_Exercise_
A line containing "Given: Select the draw line tool" appears in the material below. Return exactly every line from the first through that one, and only those.
[Start of section]
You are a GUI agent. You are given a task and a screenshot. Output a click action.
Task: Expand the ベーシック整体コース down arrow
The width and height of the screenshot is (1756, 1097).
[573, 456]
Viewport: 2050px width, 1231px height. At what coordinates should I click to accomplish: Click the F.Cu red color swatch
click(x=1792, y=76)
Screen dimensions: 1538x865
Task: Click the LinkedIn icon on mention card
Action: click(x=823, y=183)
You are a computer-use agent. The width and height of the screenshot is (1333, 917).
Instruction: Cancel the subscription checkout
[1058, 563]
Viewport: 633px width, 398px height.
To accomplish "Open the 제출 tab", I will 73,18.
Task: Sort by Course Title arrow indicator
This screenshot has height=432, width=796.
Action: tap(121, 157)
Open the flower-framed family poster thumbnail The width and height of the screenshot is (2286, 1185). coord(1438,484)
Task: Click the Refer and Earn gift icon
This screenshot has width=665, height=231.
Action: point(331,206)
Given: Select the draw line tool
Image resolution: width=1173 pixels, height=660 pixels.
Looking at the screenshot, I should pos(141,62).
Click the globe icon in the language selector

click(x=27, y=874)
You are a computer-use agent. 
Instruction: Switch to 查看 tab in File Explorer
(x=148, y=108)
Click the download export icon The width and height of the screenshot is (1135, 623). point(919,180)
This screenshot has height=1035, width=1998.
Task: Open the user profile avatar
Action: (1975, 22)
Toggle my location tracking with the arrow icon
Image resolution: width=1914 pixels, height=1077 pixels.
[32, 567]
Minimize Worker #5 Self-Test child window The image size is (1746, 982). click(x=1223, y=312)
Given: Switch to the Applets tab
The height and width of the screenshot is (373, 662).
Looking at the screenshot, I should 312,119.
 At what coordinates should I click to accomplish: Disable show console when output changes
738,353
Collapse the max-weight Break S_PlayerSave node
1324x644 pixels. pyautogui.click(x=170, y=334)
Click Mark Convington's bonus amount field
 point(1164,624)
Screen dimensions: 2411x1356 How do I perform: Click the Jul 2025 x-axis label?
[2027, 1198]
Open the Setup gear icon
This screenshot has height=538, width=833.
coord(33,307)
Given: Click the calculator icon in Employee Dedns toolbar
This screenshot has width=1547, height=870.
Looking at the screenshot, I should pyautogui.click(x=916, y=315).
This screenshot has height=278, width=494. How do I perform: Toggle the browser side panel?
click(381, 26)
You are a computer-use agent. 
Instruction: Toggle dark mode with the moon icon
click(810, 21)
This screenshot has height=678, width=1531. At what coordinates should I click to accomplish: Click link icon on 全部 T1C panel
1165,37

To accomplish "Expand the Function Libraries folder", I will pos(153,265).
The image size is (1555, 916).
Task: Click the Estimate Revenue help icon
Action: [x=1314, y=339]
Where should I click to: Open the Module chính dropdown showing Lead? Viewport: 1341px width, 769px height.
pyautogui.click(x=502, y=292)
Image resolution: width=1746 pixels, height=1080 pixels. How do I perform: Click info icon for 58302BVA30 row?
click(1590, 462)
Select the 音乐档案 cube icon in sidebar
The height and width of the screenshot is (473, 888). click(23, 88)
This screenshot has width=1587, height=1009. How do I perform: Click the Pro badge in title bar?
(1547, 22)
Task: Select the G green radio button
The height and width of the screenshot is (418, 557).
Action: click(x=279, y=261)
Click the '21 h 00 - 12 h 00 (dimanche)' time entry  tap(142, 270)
[End of section]
_Output of the task_
You are a GUI agent. You are given a task and a screenshot. Output a click action.
Task: Expand the ベーシック整体コース down arrow
The width and height of the screenshot is (1756, 1097).
[573, 456]
Viewport: 2050px width, 1231px height. At what coordinates should I click to accomplish: Click the F.Cu red color swatch
click(x=1792, y=76)
Screen dimensions: 1538x865
Task: Click the LinkedIn icon on mention card
Action: click(x=823, y=183)
You are a computer-use agent. The width and height of the screenshot is (1333, 917).
Instruction: Cancel the subscription checkout
[1058, 563]
Viewport: 633px width, 398px height.
To accomplish "Open the 제출 tab", I will 73,18.
Task: Sort by Course Title arrow indicator
This screenshot has height=432, width=796.
Action: tap(121, 157)
Open the flower-framed family poster thumbnail The width and height of the screenshot is (2286, 1185). coord(1438,484)
Task: Click the Refer and Earn gift icon
This screenshot has width=665, height=231.
Action: point(331,206)
Given: Select the draw line tool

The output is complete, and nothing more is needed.